Land broker claims that a 20 acre parcel (S/2 SE NW) is HBP so cannot make offer . I am not clear as to what minerals are tied up by the producing well (Jones 1-11, directional well with BHL of 1702 fnl x 1276 fwl which is W/2 NW/4). The spacing order details for the Jones from the OGC site are as follows:
4/22/2015 - G75 - (80) N2 11-5N-2W LD NLT 330’ FB (1976)
VAC 20143 HNTN, OTHER N2
EXT 124101 DEESS, HNTN, VIOL, OTHER
The operator wants to drill a Woodford HZ and the existing well is a Bromide producer.

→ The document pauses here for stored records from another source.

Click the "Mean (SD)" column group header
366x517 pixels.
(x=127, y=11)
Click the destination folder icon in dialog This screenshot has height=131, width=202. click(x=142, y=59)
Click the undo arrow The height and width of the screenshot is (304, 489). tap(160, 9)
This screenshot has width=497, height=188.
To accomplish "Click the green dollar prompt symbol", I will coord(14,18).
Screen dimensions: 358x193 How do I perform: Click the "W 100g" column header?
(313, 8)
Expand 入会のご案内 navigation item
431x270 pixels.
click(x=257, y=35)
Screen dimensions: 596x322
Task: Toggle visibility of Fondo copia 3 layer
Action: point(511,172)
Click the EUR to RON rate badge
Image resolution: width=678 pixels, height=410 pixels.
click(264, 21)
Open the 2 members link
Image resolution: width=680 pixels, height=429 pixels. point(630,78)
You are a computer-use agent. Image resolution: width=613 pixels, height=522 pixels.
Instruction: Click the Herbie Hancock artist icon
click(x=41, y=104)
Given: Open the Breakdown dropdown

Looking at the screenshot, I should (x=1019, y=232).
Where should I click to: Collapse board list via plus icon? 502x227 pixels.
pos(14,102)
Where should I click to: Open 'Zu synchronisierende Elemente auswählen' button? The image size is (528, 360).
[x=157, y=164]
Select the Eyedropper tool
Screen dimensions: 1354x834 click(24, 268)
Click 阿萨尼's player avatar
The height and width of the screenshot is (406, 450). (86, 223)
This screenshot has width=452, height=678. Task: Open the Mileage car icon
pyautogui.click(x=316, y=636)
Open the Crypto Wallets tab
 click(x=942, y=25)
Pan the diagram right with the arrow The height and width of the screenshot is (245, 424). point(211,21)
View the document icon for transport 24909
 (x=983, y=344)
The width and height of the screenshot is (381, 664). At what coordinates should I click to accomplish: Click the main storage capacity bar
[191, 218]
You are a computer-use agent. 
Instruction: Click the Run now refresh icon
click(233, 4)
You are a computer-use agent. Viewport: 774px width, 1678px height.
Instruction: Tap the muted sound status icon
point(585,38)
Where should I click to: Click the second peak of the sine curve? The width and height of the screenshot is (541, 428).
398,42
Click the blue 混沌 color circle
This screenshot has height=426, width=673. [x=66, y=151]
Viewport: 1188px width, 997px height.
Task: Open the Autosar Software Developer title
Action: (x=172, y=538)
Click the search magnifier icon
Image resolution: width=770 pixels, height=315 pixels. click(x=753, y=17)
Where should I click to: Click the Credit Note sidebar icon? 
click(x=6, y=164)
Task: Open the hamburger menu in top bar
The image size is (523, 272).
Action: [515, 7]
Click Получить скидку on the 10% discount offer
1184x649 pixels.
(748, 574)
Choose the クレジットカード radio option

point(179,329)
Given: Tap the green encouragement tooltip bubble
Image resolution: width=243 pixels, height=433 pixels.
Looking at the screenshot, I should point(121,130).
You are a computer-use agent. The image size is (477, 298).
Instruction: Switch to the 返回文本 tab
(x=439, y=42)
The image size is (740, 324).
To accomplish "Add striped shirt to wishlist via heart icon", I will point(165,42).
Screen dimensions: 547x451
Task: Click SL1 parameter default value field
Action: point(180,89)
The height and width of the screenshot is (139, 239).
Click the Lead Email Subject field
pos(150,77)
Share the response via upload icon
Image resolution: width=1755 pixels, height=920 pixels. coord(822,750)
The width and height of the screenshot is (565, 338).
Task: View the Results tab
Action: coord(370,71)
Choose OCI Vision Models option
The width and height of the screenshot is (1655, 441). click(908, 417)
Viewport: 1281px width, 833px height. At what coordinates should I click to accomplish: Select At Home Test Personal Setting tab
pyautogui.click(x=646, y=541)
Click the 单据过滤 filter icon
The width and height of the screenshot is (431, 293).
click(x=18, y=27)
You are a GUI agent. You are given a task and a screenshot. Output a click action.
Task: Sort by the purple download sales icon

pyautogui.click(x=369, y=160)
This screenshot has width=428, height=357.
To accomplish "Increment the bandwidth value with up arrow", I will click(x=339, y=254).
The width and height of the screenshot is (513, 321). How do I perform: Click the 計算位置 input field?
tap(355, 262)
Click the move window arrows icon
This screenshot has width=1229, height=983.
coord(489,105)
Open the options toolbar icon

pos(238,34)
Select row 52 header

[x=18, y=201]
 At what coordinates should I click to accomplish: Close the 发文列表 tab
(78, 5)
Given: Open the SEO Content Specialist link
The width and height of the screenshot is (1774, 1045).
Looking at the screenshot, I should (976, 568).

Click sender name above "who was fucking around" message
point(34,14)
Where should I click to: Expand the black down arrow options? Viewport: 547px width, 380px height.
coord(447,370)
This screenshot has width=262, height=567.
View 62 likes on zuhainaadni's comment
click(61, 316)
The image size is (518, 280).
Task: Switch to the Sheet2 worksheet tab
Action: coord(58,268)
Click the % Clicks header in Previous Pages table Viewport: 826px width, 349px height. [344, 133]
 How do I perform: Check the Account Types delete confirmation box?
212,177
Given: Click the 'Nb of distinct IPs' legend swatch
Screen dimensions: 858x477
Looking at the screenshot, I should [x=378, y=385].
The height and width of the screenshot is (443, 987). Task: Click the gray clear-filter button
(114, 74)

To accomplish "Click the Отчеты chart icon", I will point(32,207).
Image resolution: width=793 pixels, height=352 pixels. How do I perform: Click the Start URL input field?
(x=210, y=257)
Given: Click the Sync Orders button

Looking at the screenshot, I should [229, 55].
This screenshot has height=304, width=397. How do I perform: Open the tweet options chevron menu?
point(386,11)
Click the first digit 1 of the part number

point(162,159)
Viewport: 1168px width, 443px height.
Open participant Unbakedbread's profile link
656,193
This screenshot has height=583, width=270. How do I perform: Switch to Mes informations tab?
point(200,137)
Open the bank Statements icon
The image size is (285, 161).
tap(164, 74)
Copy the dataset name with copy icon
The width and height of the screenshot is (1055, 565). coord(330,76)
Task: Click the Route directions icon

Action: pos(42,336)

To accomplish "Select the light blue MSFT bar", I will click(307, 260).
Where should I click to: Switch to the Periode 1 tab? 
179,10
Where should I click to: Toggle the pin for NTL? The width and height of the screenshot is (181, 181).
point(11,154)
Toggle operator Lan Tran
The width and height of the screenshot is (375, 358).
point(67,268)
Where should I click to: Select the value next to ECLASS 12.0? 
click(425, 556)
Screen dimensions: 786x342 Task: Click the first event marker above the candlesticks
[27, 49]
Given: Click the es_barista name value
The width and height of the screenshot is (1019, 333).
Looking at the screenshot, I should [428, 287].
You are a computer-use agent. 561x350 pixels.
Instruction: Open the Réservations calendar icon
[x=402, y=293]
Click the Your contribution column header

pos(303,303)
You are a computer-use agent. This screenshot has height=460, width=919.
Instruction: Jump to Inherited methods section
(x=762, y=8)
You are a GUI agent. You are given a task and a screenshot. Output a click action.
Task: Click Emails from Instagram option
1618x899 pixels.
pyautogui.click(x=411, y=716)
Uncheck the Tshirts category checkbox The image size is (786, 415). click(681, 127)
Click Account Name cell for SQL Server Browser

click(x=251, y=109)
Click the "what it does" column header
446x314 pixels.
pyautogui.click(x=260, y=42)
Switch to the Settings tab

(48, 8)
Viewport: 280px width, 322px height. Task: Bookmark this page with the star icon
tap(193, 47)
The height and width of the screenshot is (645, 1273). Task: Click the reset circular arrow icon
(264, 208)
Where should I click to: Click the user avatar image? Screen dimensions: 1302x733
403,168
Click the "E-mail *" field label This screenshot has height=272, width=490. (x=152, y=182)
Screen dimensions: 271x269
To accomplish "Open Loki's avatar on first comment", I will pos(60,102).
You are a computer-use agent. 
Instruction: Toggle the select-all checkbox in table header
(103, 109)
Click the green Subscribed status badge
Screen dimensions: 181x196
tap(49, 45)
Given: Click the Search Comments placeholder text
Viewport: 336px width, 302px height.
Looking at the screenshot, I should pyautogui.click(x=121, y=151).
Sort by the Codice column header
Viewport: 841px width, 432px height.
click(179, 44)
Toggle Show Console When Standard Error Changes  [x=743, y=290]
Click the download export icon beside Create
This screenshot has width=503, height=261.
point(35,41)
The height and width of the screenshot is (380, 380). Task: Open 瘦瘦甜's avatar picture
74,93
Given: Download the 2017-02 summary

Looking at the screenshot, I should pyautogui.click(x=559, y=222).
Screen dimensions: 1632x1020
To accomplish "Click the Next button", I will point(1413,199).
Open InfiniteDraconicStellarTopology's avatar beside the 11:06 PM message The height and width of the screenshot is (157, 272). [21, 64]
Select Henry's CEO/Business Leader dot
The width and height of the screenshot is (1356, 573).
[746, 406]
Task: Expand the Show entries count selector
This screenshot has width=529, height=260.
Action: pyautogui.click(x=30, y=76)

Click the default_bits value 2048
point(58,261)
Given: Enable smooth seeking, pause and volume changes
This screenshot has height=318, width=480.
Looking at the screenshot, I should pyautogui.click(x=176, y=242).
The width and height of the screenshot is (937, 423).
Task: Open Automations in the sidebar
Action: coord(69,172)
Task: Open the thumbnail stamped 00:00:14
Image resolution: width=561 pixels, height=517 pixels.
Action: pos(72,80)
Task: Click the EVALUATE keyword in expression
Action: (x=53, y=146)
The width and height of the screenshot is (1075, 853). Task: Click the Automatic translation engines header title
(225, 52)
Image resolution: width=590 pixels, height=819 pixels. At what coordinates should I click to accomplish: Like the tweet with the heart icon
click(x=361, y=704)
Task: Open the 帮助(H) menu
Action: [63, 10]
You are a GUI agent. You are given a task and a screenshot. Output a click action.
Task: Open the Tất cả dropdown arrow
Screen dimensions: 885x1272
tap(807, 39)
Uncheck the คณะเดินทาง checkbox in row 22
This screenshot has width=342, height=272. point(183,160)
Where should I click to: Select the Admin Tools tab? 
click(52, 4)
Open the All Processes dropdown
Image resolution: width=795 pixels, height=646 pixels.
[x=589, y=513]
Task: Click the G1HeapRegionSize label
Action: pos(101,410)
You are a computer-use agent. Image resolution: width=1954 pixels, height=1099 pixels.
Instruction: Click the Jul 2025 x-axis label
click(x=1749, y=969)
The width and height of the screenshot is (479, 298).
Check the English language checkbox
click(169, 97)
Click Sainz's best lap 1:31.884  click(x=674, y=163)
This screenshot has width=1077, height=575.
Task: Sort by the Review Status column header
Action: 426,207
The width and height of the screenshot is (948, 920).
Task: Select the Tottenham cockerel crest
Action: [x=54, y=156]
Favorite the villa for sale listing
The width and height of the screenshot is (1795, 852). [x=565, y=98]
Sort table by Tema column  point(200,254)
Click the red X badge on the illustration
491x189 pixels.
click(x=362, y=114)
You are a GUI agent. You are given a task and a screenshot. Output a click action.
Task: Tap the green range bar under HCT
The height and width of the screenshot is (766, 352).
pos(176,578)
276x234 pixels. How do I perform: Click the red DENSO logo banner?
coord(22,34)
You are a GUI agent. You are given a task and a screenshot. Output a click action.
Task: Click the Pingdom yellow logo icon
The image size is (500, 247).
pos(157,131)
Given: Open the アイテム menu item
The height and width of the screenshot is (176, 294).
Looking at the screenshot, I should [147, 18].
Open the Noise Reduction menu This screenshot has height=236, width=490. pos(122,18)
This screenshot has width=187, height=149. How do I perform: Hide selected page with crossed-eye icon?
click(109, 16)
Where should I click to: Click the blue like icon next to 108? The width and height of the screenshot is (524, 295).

Question: What does the 80 acre unit cover? OGC site says its a RECTANGLE at least 330’ from a boundary. The order seems to designate the N/2 of the 1/4 section as the unit.
Any insight here as this is getting a bit complex?
Looks like the spacing for the Bromide & Hunton for the N/2 of Section 11 is a lay down 80 acre unit.
So the N/2 of NW/4 & S/2 NW/4 are 2 different units. The Jones #1-11 well covers the S/2 SW/4.
So the minerals in the S/2 SE/4 NW/4 are HBP by the Jones well. It had last reported production in
Thank you Todd, that explanation makes sense. So the minerals are HBP as I was told.
What about the revenue of the proposed Woodford well? Are we boxed out and the existing leaseholder will capture that revenue, or do the terms of the pooling order put us back in the picture?
As long as your minerals are in the section where the horizontal well penetrates the zone to be produced, you will receive revenue based on the number of acres you own in the new horizontal unit and the royalty on your old lease. If the horizontal is also a multi unit one, your interest is again affected by the percentage of perforations in the horizontal wellbore pertaining to your section vs the entire unit.